Tal qual sua atuação em outro longa de destaque na temporada, Me Chame Pelo Seu
Nome, tem menor e marcante aparição.
Raras
vezes me apaixonei à primeira vista por um filme. Nos últimos anos, O Grande
Hotel Budapeste, La La Land e, agora, A Forma da Água. Vi, revi, me emocionei
em ambas as ocasiões e pretendo ver mais vezes. Obrigado, Del Toro.
FIcha técnica:
Título no Brasil: A Forma da Água
Título original: The Shape of Water
Ano de lançamento: 2017
País de produção: Estados Unidos
Diretor: Guillermo del Toro
Roteirista: Guillermo del Toro e Vanessa Taylor
Diretor de fotografia: Dan Laustsen
Editor: Sidney Wolinsky
Trilha sonora: Alexandre Desplat
Tempo de duração: 123 minutos
Elenco:
- Sally Hawkins (Elisa Esposito)
- Michael Shannon (Richard Strickland)
- Richard Jenkins (Giles)
- Octavia Spencer (Zelda Fuller)
- Doug Jones (A Criatura)
- Michael Stuhlbarg (Dr. Robert Hoffstetler)
- David Hewlett (Fleming)
Principais prêmios e indicações:
- Vencedor do Oscar de Melhor Filme, Melhor Diretor (Guillermo del Toro), Melhor Design de Produção e Melhor Trilha Sonora Original em 2018.

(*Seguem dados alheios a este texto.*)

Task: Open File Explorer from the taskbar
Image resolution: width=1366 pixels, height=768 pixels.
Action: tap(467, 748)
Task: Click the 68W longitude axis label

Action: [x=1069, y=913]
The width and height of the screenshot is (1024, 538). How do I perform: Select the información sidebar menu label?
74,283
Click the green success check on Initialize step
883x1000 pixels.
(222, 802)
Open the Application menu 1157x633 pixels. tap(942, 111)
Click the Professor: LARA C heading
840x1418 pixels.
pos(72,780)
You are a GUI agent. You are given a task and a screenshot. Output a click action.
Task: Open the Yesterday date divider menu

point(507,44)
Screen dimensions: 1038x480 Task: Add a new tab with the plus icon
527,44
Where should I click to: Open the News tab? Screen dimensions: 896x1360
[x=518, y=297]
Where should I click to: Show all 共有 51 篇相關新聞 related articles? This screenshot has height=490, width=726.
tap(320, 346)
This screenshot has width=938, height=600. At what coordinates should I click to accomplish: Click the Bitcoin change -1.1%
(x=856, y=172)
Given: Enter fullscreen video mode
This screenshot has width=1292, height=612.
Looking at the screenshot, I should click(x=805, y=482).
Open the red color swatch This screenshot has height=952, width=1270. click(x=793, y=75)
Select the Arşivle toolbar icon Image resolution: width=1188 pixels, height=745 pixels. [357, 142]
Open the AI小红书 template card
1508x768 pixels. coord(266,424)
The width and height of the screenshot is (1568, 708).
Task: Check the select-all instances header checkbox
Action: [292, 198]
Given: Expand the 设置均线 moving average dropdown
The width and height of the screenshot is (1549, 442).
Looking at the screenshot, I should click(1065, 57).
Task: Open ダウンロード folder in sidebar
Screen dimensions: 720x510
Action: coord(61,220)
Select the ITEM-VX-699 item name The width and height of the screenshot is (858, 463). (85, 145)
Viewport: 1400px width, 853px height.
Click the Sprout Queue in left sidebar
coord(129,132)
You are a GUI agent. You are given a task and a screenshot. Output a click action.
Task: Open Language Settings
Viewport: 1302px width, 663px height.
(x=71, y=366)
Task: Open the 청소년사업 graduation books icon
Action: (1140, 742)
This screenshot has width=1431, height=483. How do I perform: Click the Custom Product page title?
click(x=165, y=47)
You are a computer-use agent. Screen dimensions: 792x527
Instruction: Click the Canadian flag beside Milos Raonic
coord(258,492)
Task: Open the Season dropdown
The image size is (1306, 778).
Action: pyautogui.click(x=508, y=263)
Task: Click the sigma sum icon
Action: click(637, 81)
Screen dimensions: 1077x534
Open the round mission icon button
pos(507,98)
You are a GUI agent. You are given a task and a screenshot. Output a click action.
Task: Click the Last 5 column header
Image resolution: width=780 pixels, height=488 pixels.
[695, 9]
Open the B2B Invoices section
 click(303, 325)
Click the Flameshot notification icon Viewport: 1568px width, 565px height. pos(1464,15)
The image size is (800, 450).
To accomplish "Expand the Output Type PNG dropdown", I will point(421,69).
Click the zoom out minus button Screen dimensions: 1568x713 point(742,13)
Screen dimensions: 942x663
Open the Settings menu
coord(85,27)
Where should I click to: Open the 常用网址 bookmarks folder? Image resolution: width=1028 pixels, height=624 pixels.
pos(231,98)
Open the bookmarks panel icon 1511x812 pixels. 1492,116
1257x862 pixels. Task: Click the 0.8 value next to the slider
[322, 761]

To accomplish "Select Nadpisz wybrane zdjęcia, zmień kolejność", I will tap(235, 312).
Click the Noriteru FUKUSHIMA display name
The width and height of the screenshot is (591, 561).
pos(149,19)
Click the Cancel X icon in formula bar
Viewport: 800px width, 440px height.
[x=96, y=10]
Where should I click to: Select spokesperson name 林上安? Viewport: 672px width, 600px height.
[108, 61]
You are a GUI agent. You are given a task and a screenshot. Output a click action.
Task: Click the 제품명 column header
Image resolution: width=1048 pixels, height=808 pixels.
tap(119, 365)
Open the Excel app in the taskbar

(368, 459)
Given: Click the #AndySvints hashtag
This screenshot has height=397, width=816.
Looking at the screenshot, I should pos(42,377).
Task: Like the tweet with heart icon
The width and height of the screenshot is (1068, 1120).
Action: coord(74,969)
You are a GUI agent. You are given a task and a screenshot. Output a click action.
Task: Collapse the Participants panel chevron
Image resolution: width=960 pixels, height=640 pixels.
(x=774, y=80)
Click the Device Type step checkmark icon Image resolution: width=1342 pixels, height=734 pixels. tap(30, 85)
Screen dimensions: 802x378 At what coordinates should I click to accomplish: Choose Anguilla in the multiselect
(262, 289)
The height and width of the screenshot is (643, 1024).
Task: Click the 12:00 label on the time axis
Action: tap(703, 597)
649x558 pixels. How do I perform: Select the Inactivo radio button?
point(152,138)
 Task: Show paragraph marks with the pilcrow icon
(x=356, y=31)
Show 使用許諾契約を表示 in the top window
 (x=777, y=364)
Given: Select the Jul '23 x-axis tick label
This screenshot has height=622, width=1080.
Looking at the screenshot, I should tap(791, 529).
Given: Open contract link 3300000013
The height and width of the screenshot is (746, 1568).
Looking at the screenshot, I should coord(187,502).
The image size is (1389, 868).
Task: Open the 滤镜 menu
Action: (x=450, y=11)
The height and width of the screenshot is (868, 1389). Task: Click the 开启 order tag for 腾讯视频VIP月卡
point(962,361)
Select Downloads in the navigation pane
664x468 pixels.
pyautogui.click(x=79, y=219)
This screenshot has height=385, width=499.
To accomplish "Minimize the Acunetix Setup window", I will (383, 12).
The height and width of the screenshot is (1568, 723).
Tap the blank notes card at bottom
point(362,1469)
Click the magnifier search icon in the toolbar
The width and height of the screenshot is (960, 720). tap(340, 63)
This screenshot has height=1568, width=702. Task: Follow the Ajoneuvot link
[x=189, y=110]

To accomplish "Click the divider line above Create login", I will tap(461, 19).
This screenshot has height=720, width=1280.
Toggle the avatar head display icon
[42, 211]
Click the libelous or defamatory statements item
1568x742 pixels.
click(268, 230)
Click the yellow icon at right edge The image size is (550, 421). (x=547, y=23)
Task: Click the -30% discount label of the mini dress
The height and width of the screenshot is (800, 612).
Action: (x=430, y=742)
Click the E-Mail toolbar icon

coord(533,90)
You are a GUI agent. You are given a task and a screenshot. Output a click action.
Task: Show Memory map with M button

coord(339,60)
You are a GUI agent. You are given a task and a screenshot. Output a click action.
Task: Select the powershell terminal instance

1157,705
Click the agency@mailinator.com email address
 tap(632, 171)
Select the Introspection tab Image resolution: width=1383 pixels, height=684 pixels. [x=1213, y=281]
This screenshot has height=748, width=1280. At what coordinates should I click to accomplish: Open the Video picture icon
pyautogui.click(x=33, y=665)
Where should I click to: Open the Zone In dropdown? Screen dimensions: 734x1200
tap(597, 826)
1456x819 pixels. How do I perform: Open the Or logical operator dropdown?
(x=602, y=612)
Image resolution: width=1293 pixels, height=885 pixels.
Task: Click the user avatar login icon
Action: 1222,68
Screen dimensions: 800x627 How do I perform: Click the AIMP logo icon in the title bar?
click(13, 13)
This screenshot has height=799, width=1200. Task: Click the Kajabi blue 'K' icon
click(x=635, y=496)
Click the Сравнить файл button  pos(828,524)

- Indicado ao Oscar nas categorias de Melhor Atriz (Sally Hawkins), Melhor Ator Coadjuvante (Richard Jenkins), Melhor Atriz Coadjuvante (Octavia Spencer), Melhor Roteiro Original e Melhor Edição de Som em 2018.
- Vencedor do Leão de Ouro no Festival de Cinema de Veneza em 2017.
- Vencedor do Globo de Ouro de Melhor Diretor (Guillermo del Toro) e Melhor Trilha Sonora Original em 2018.